ENB Pub Note: This article was written by Kathryn Porter for The Telegraph, and we will be covering this on the Energy Realities Podcast on Monday. Stu Turley will also be reaching out to Kathryn to have her on the Energy News Beat Podcast later. The UK has the highest electricity prices in the West for a reason, and it is not due to good management or decisions.
This week, Centrica boss Chris O’Shea warned that electricity bills in 2030 could be higher than during the gas crisis caused by Vladimir Putin’s invasion of Ukraine, causing predictable alarm. The surprise was not just the headline, but his explanation: this was not about gas prices, it was about network costs.
For years, we have been told that gas prices drive electricity bills. Russia’s invasion of Ukraine in February 2022 did indeed send gas prices ballistic, dragging electricity prices with them.
But prices have since retreated. UK wholesale gas is now below its level before the invasion and continues to trend towards long-term pre-Covid norms as global liquefied natural gas supply expands, replacing supplies piped from Russia. The idea that gas is the permanent driver of bills no longer stacks up.

This shift was acknowledged in evidence given by energy executives to a Parliamentary Select Committee late last year. Several agreed that policy and network costs, not gas prices, are the dominant components of bills. One stated bluntly that even if wholesale prices were zero, household bills would still be substantial because of network and policy charges.
Gas does influence wholesale electricity prices, along with carbon costs. But wholesale electricity cost typically accounts for less than 40 per cent of a domestic bill. It’s therefore simply inaccurate to claim that gas drives bills.
So what is going to push bills ever upward over the next few years?
Electricity bills cover the cost to suppliers of buying power in wholesale markets and delivering it to homes and businesses. They include customer service and billing costs, modest regulated profits, and 5 per cent VAT. They also include renewable subsidies and the cost of providing backup generation.
Connecting renewables is more costly than ‘non-load’ spending
Most significantly, they include network costs. These are not limited to pylons and substations. Network costs encompass maintaining existing grids, building new infrastructure to connect generation, balancing supply and demand in real time and compensating generators when output has to be curtailed because the system cannot accommodate it.
Much of the public debate has focused on investment under Ofgem’s next price control. Ministers present this as modernising an ageing grid, but the bulk of capital spending is “load-related”: that is, investment to connect new generation, almost all of it renewables, and batteries. “Non-load” spending, which covers refurbishing the existing grid, is much smaller.
Renewables have low energy density. A wind farm requires vastly more physical space than a gas power station producing equivalent energy over time. And they are often located away from existing infrastructure, which means more cables, more substations, longer transmission routes and more costs which are added directly into bills.

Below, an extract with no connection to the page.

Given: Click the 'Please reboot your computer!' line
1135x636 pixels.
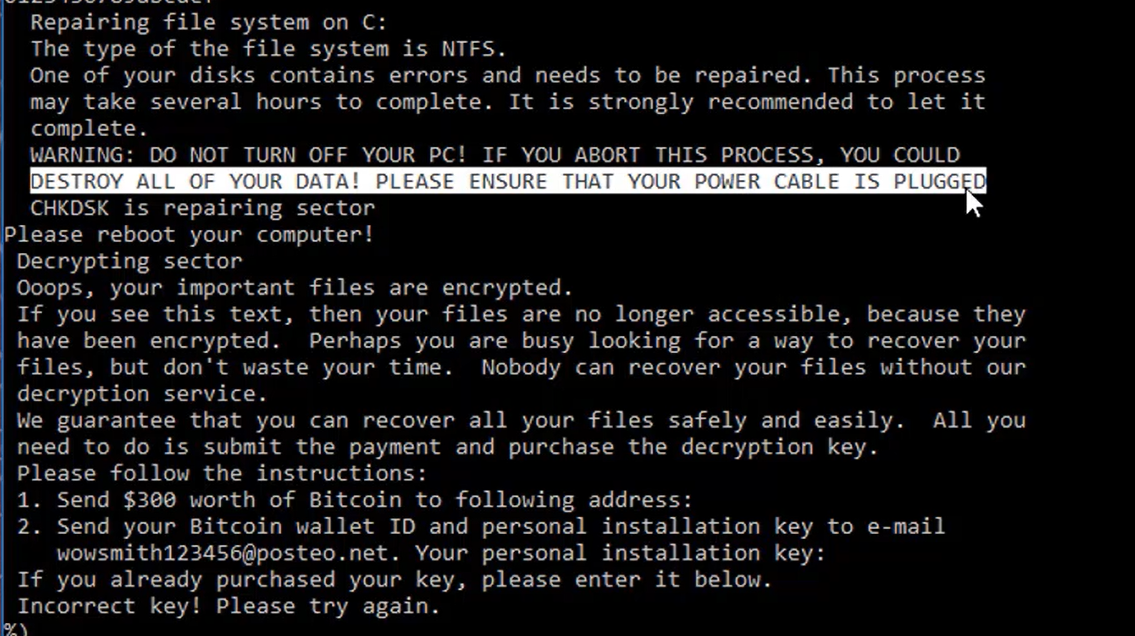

The expense does not stop at the hardware. Running a grid with a lot of intermittent renewable generation requires constant intervention to ensure supply and demand remain in balance. Electricity systems must be balanced in real time to avoid damaging equipment and risking blackouts.
We also see increases in constraint costs – when more generation is trying to access the grid than the grid can carry, generators are instructed to reduce output and are compensated for lost revenue. Constraint costs have risen dramatically from around £0.5bn in 2018-19 to approximately £1.9bn in 2024-25. The National Energy System Operator forecasts constraint costs in 2030 of between £2.8bn and £3.7bn.
The more aggressively Britain pursues a renewables-heavy 2030 target, the more it risks paying generators not to generate. Consumers fund both sides of this equation: the capital cost of building renewables and the cost of compensating them when they cannot run.
This is the backdrop to Mr O’Shea’s warning. By 2030, wholesale gas will represent an even smaller share of bills. Even if gas prices continue trending down, the structural costs of operating and expanding the increasingly renewables-powered grid will go nowhere but up.
It is misleading to present rising network spending as benign modernisation. Much of the increase reflects deliberate policy choices to reshape Britain’s generation: most obviously, energy minister Ed Miliband’s stubborn determination to almost completely decarbonise the UK’s electricity by 2030. Rising balancing and curtailment costs are the operational consequences of those choices. Planned electrification of transport and heating will only make this worse.
The political implications are stark. Labour has promised to cut bills by £300 by 2030, arguing that renewables will structurally lower costs because wind and solar have no fuel expense. But while wind and sunlight are free, the machines that capture them are not. Nor is the vast infrastructure required to integrate them reliably into a nationwide grid. That is the real warning behind Mr O’Shea’s remarks, and it’s one ministers cannot dismiss by blaming gas prices.